実際、欧州の都市ではディーゼル車進入禁止を決めるケースが如実に増えている。結果、欧州でのディーゼル車の売り上げは大幅ダウンを余儀なくされ、代わりに欧州進出で長年足踏みをしていたトヨタ自動車がハイブリッドの売り上げを大幅に増やしている。

フォルクスワーゲングループは、ディーゼルを継続生産していく方法を模索する一方で、「われわれは自動車が引き起こした地球温暖化を憂慮してEV化改革を推し進める」ともアナウンスしてきた。しかし、この2つは大気汚染の問題を含めると途端に矛盾を起こす。

筆者の立場を明らかにしておくと、ディーゼルエンジンはCO2削減により温暖化防止には一定の効果があるが、同時にガソリンエンジン比で窒素酸化物(NOx)と粒状物質(PM)の排出量が多く、大気汚染面では、いまだ課題を残すエンジンだと考えている。

フォルクスワーゲンが明らかにすべきこと

最大の当事者であるフォルクスワーゲンは、ディーゼルエンジンの将来像について、CO2削減のメリットを生かして、今後も温暖化防止に貢献できるのかどうか、そのために問題となっているNOxとPMの抑制技術を開発することが可能かどうかを自ら明らかにすべきなのに、そこを巧妙に避けながら、EV化をリードする姿勢の強調によって当面の批判をかわし、にもかかわらずディーゼルへの未練が隠せない。本音と建前の混在が甚だしい。

*提供データ*

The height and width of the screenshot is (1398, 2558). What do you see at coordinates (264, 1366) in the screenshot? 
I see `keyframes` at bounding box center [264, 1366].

*記述課題 A*
ディーゼル車を扱った抜粋について、「実際、欧州の都市ではディーゼ」から「本音と建前の混在が甚だしい。」までの範囲（両端を含む）を、「トヨタ自動車」を「日産自動車」に置き換えたうえで書き写してください。
*記述課題 B*
ディーゼル車を扱った抜粋にある一文「しかし、この2つは大気汚染の問題を含めると途端に矛盾を起こす。」を英語に翻訳してください。
上記のデータはここでは用いません。

*解答例 A*
実際、欧州の都市ではディーゼル車進入禁止を決めるケースが如実に増えている。結果、欧州でのディーゼル車の売り上げは大幅ダウンを余儀なくされ、代わりに欧州進出で長年足踏みをしていた日産自動車がハイブリッドの売り上げを大幅に増やしている。

フォルクスワーゲングループは、ディーゼルを継続生産していく方法を模索する一方で、「われわれは自動車が引き起こした地球温暖化を憂慮してEV化改革を推し進める」ともアナウンスしてきた。しかし、この2つは大気汚染の問題を含めると途端に矛盾を起こす。

筆者の立場を明らかにしておくと、ディーゼルエンジンはCO2削減により温暖化防止には一定の効果があるが、同時にガソリンエンジン比で窒素酸化物(NOx)と粒状物質(PM)の排出量が多く、大気汚染面では、いまだ課題を残すエンジンだと考えている。

フォルクスワーゲンが明らかにすべきこと

最大の当事者であるフォルクスワーゲンは、ディーゼルエンジンの将来像について、CO2削減のメリットを生かして、今後も温暖化防止に貢献できるのかどうか、そのために問題となっているNOxとPMの抑制技術を開発することが可能かどうかを自ら明らかにすべきなのに、そこを巧妙に避けながら、EV化をリードする姿勢の強調によって当面の批判をかわし、にもかかわらずディーゼルへの未練が隠せない。本音と建前の混在が甚だしい。

*解答例 B*
However, once the problem of air pollution is taken into account, these two immediately contradict each other.